[Difx-users] HPC using Ethernet vs Infiniband

Mark Kettenis kettenis at jive.eu
Tue Sep 21 04:30:47 EDT 2021


> Date: Mon, 20 Sep 2021 13:28:03 -0600 (MDT)
> From: Walter Brisken via Difx-users <difx-users at listmgr.nrao.edu>
> 
> Hi DiFX Users,

Hi Walter,

> In the not so distant future we at VLBA may be be in the position to upgrade 
> the network backbone of the VLBA correlator.  Currently we have a 40 Gbps 
> Infiniband system dating back about 10 years.  At the time we installed that 
> system, Infiniband showed clear advantages, likely driven by RDMA capability 
> which offloads a significant amount of work from the CPU.  Now it seems 
> Ethernet has RoCE (RDMA over Converged Ethernet) which aims to do the same 
> thing.
> 
> 1. Does anyone have experience with RoCE?  If so, is this as easy to
> configure as the OpenMPI page suggests?  Any drawbacks of using it?
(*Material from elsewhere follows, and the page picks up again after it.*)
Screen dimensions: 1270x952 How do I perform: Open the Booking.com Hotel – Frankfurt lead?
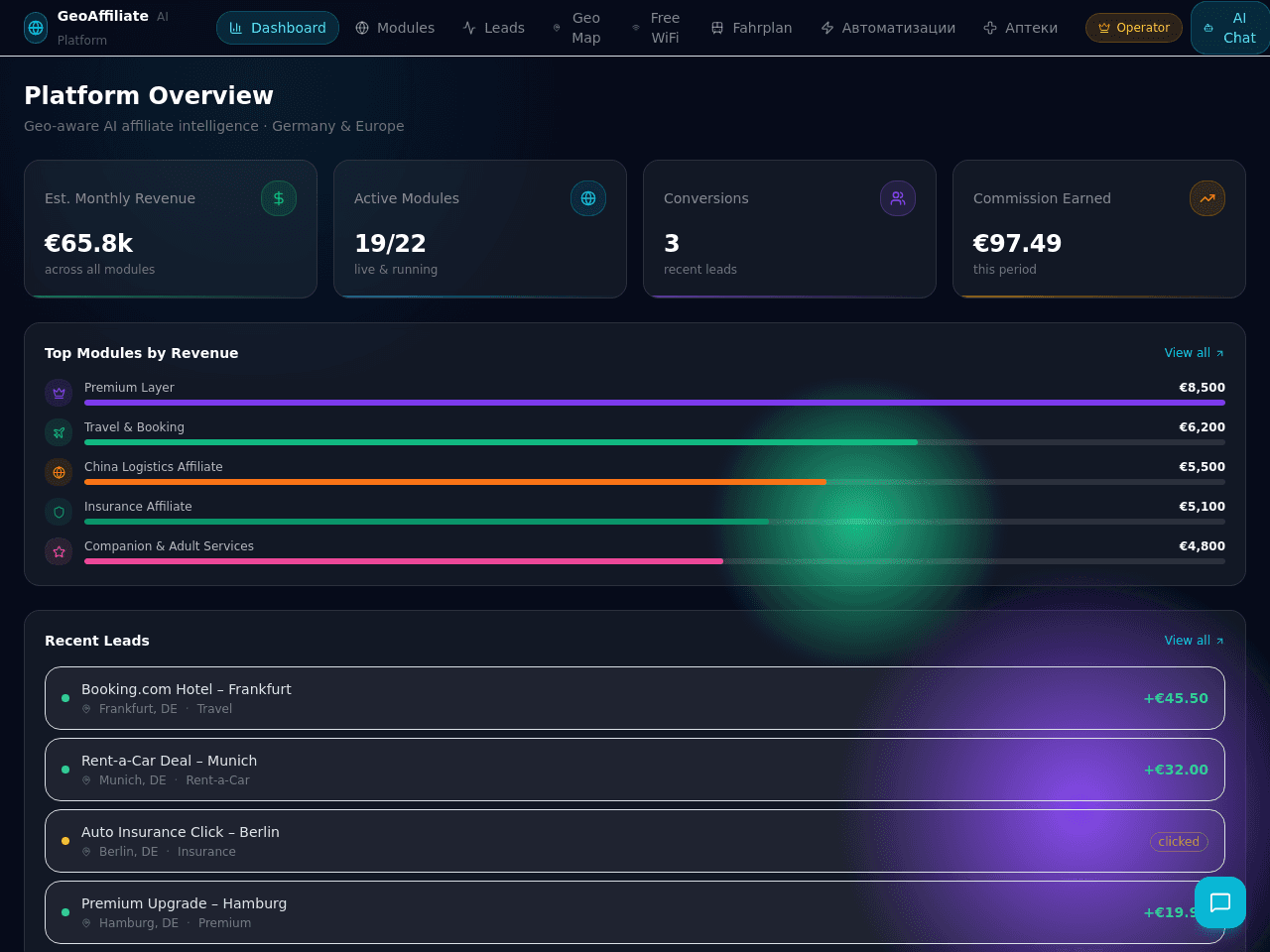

An important difference between Infiniband and Ethernet is that
Infiniband is credits based.  This means that Infiniband has pretty
much guaranteed packet delivery, whereas Ethernet will drop packets on
the floor if there happen to be collisions.  This is one of the
reasons why Infiniband still has better latency than something like
RoCE.

> 2. Has anyone else gone through this decision process recently?  If so, any 
> thoughts or advice?

One thing that might be interesting for you to test is how important
RDMA is for your DiFX implementation.  You might be able to test this
on your existing Infiniband cluster by turning off RDMA.  I believe
that's possible in OpenMPI, but I'm not sure how.

> 3. Has anyone run DiFX on an RoCE-based network?

None of the of the above, but in the upgrade to our SFXC cluster we
did a few years back we ditched Infiniband in favour of Ethernet and I
can't say I'm entirely happy.  We're not doing RoCE though.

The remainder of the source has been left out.